You are viewing a plain text version of this content. The canonical link for it is here.
Posted to mapreduce-dev@hadoop.apache.org by Jeff Zhang <zj...@gmail.com> on 2009/11/22 16:42:25 UTC

Ideas for dynamic change reducer task number ?

Hi all,



During my work, I often run the same map reduce jobs on different size of
data set. The mapper task number can change automatically according the
input data set. But I have to set different reducer number according
different data set size.

But I do not want to be bothered to do that, it is not convenient for users
in my opinions. And it will also harm the system’s automation(because in an
automation system we can not predict the size of input data set). So I think
hadoop should have a more intelligent mechanism to control the reducer
number according the input data.

Here I suggest to add an new interface named ReduceNumManager which has a
method getReduceNum(InputFormat inputFormat)  the code snippet is as
following (the interface needs to be refined):



*public** **interface** ReduceNumManager {***

* *

*    **int** getReduceNum(InputFormat inputFormat);***

*}***



And users can set this class in JobConf by JobConf.setReduceNumMamanger.
And the JobClient use this class to determine the reduce number.

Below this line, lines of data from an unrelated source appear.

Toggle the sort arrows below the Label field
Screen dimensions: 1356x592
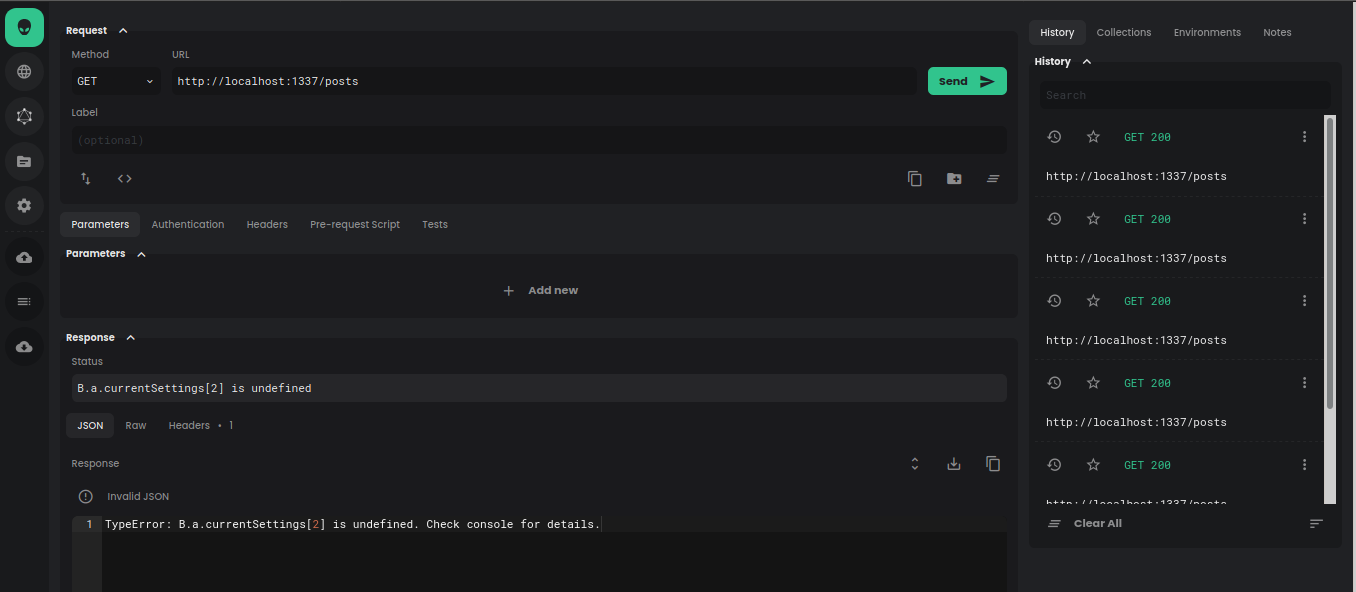tap(85, 177)
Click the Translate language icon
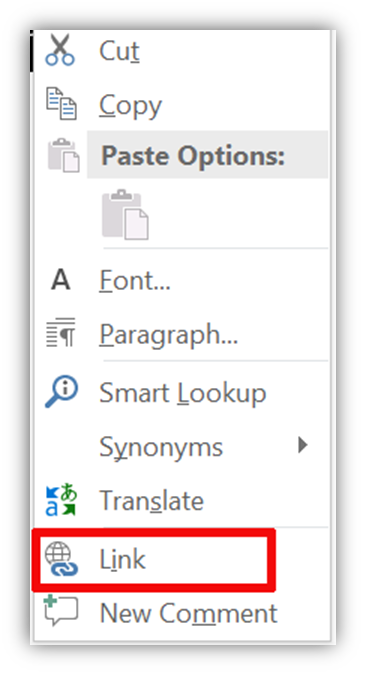Image resolution: width=366 pixels, height=675 pixels. click(x=61, y=499)
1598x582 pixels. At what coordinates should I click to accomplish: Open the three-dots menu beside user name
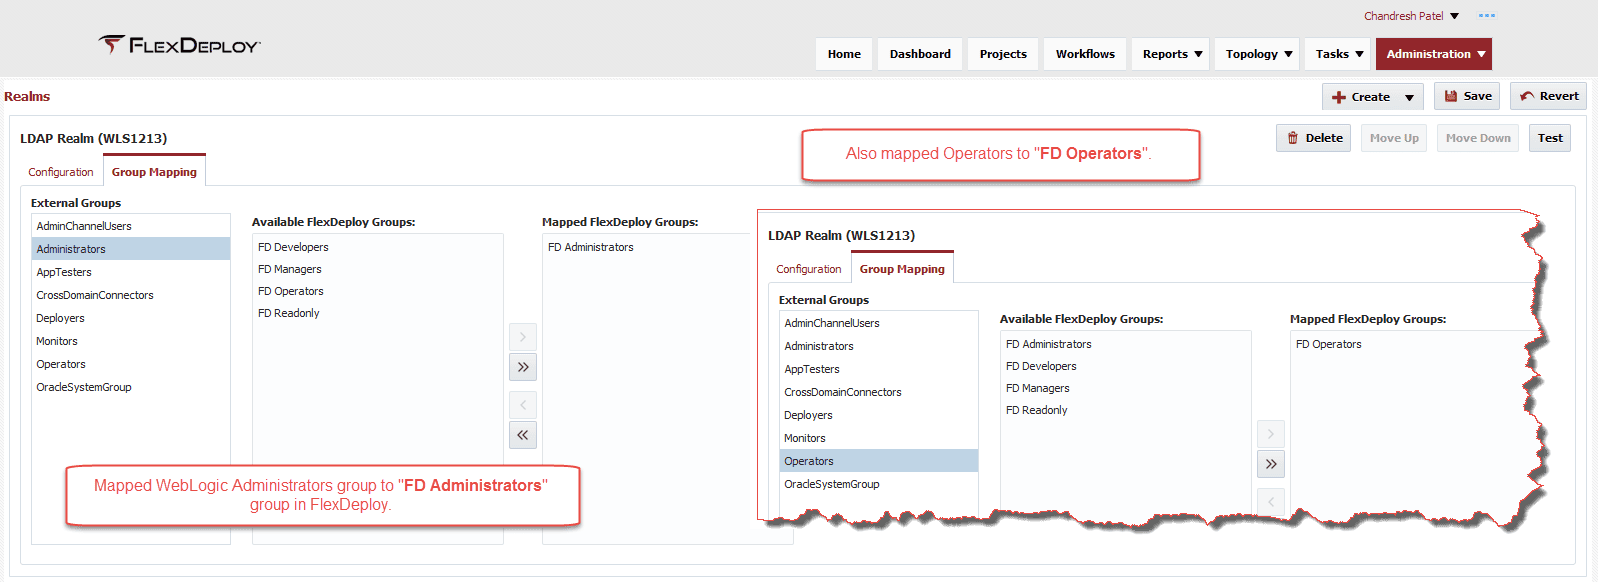click(x=1487, y=16)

e.g. if the InputFormat is the FileInputFormat, then we can have a
FileReduceNumManager which implements this interface, and this class compute
the reducer number according the size of input file.

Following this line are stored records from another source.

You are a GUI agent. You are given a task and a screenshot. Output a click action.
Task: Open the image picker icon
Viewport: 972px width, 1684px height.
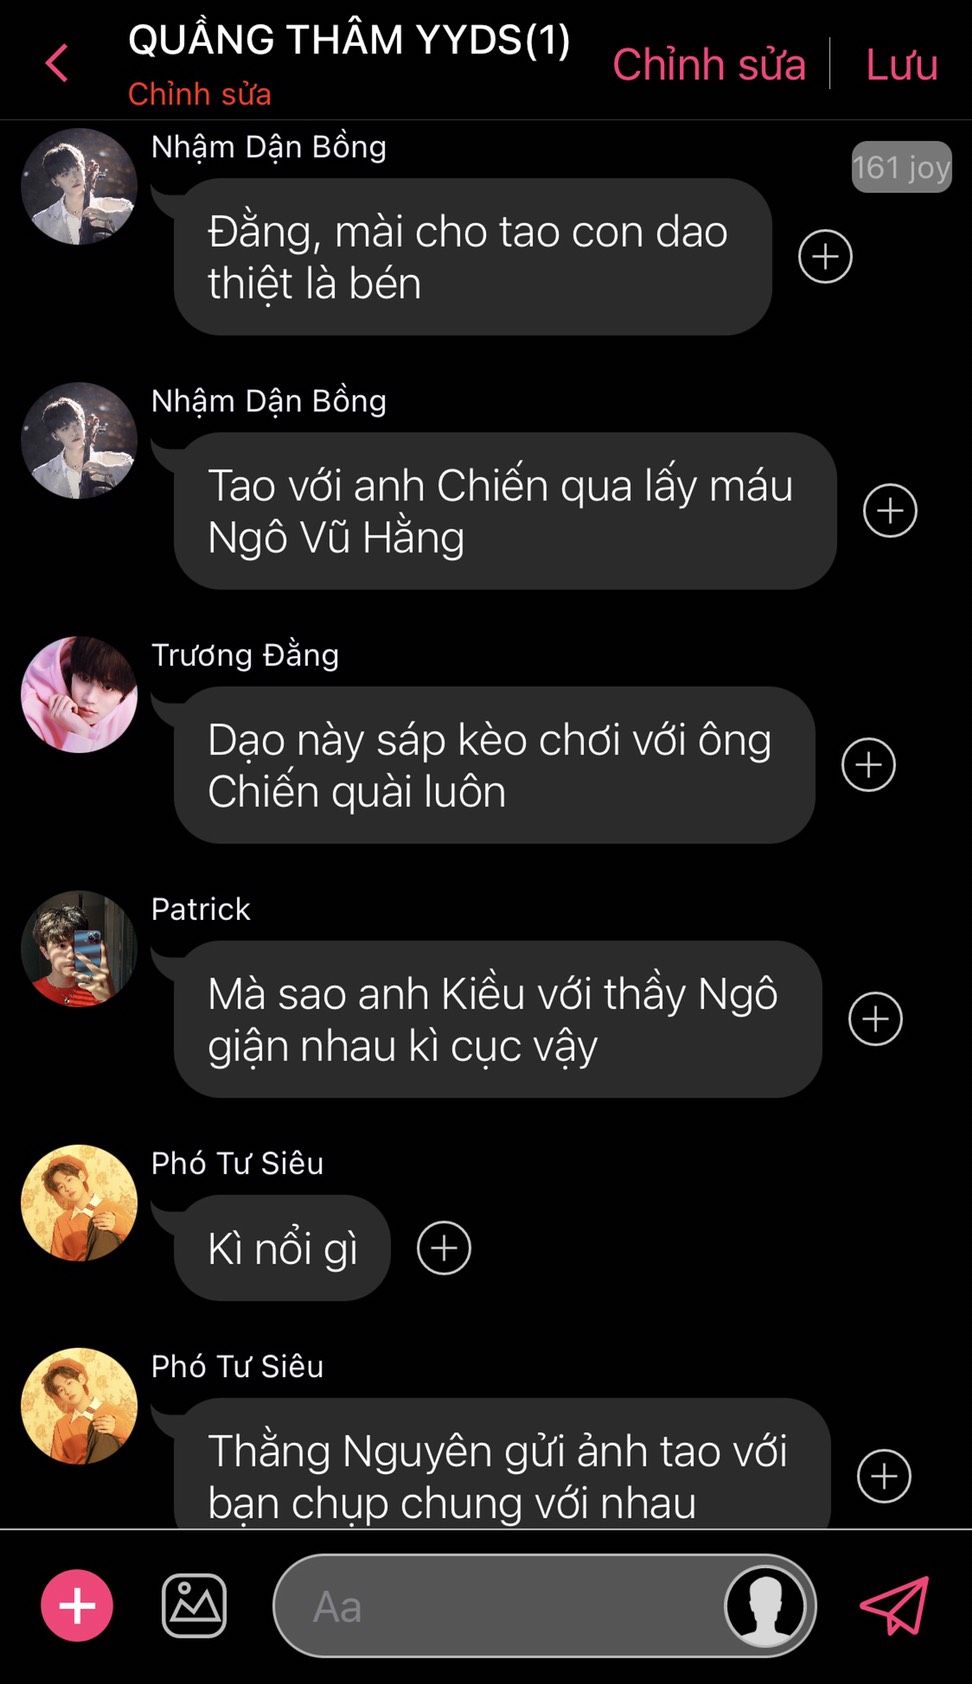[x=194, y=1605]
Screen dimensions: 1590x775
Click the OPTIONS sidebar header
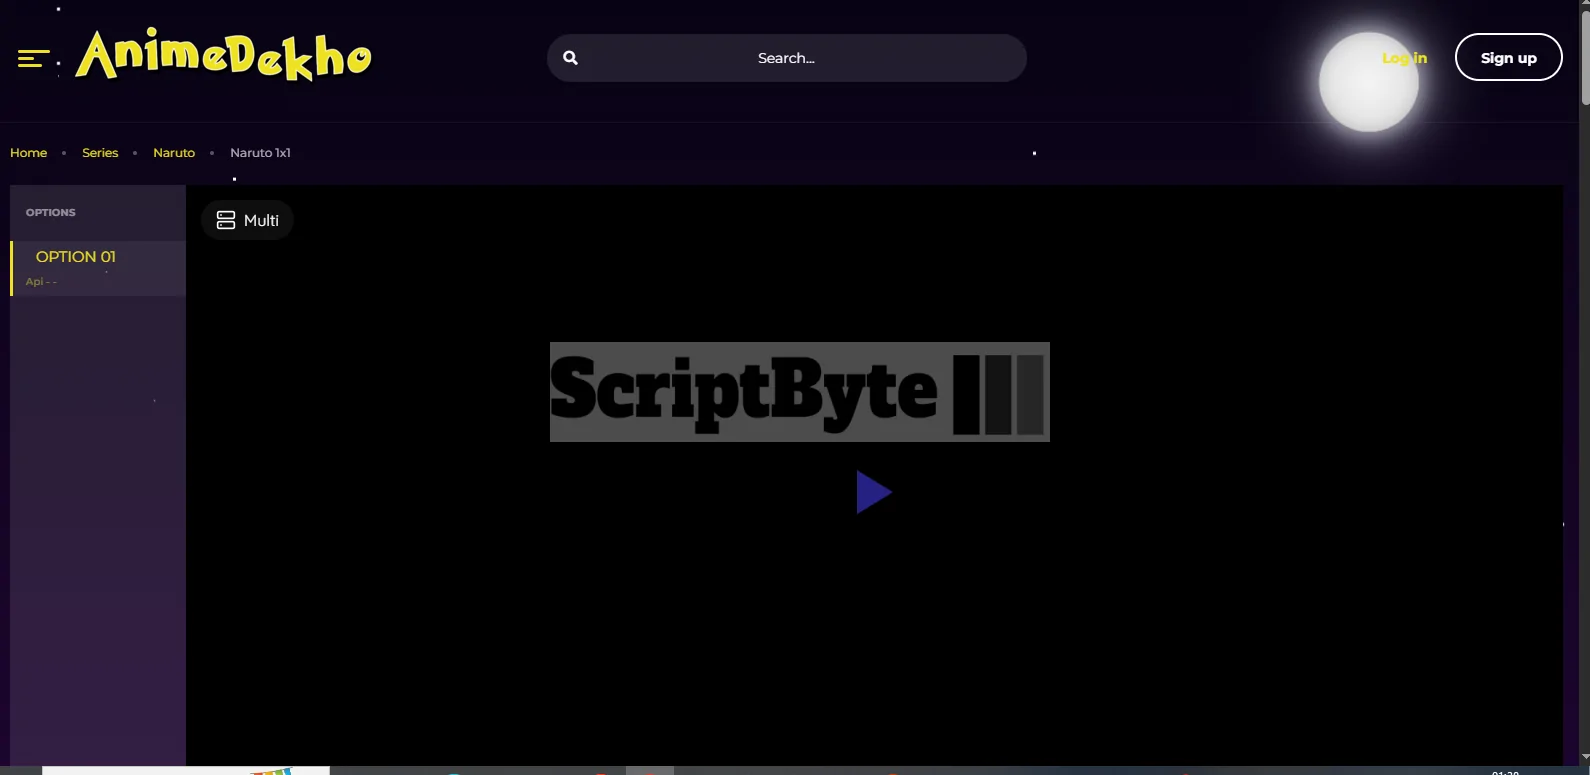[x=51, y=213]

I think this work will benefit users and Pig and Hive(not sure) will also
benefit from this, because it is not convenient for users to set different
reduce numbers each time using the same script but for different size of
data set.

If we provide such a mechanism , they only need to provide their customized
implementation.



This is my initial idea, looking forward to hear from experts’ feedback.



Thank you



Jeff Zhang

Re: Ideas for dynamic change reducer task number ?

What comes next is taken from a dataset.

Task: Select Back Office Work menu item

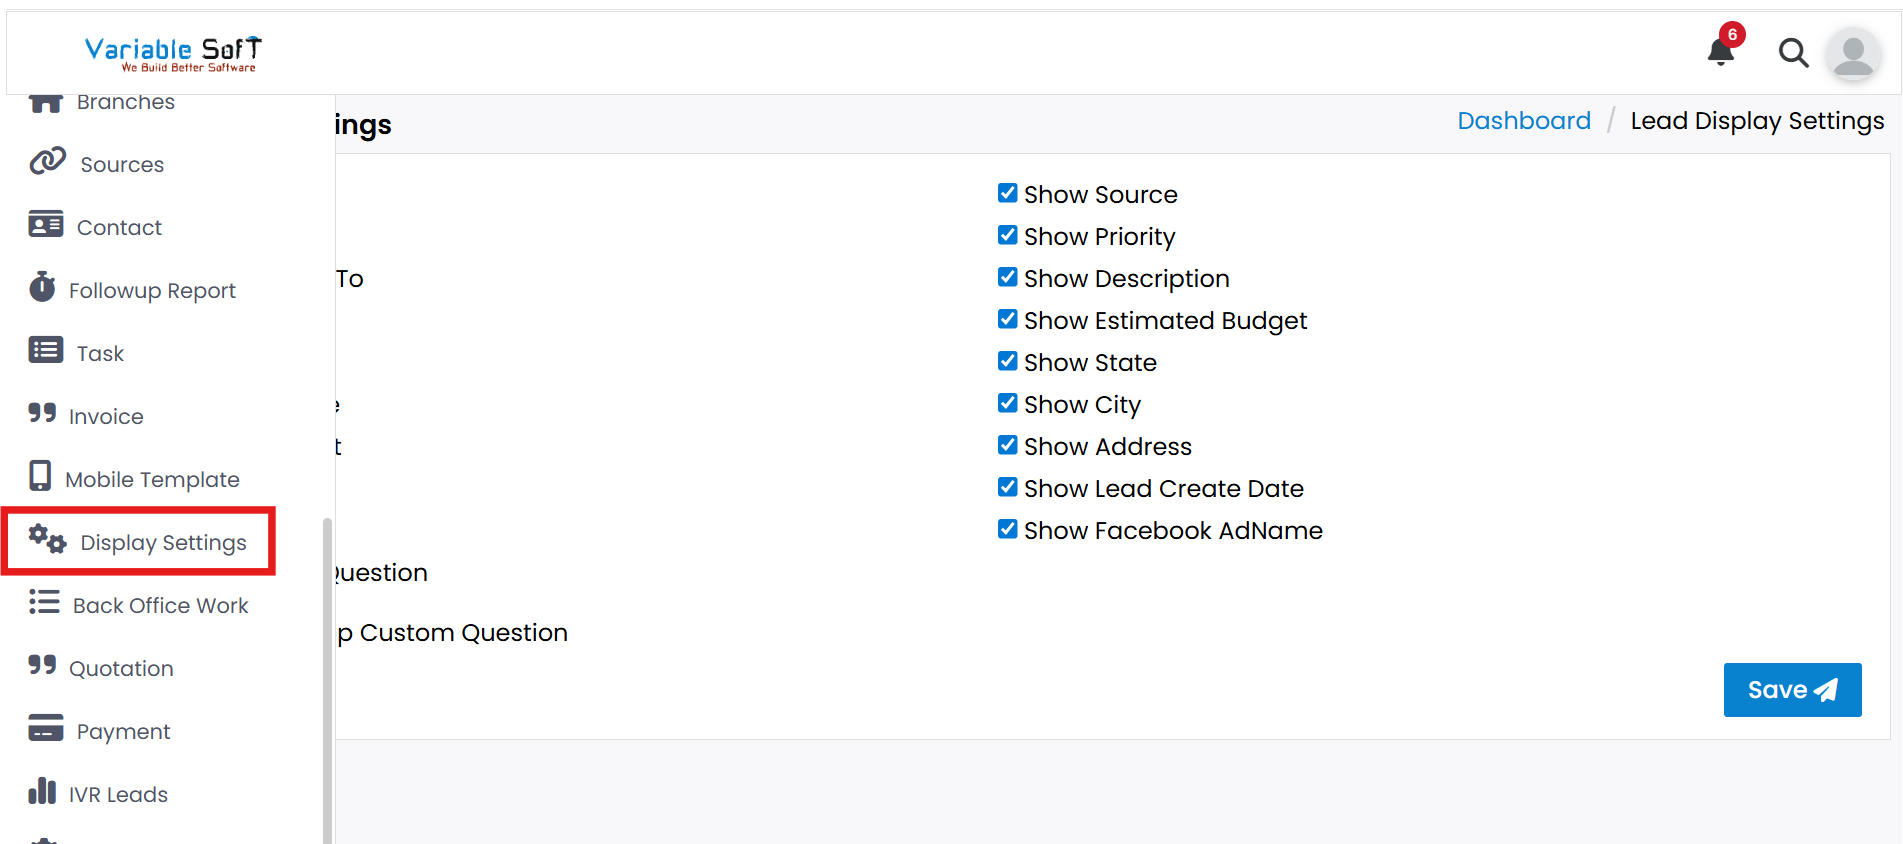Action: tap(160, 605)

Posted by Jeff Zhang <zj...@gmail.com>.
Owen,

It works, thank you for your help.


Jeff Zhang



On Tue, Nov 24, 2009 at 8:36 AM, Jeff Zhang <zj...@gmail.com> wrote:

>
> You're right, I will try that.
>
> Thank you
>
>
> Jeff Zhang
>
>
>
> On Mon, Nov 23, 2009 at 9:19 AM, Owen O'Malley <om...@apache.org> wrote:
>
>>
>> On Nov 22, 2009, at 4:48 PM, Jeff Zhang wrote:
>>
>>  My concern is that it is just like hard code to use
>>> conf.setNumReduceTasks
>>> on the configuration. It is not flexible, so my idea is that adding an
>>> interface to change the reducer number dynamically according the
>>> different
>>> size of input data set.
>>>
>>
>> You misunderstand. I meant doing something like:
>>
>> public class MyInputFormat ....
>>
>>  public InputSplit[] getSplits(JobConf conf) {
>>     InputSplit[] result = ...;
>>     // compute total size of input
>>     conf.setNumReduceTasks(max(6, size / 10G));
>>  }
>> }
>>
>> I haven't checked the code to make sure it will work, but I believe it
>> will.
>>
>> -- Owen
>>
>
>

Re: Ideas for dynamic change reducer task number ?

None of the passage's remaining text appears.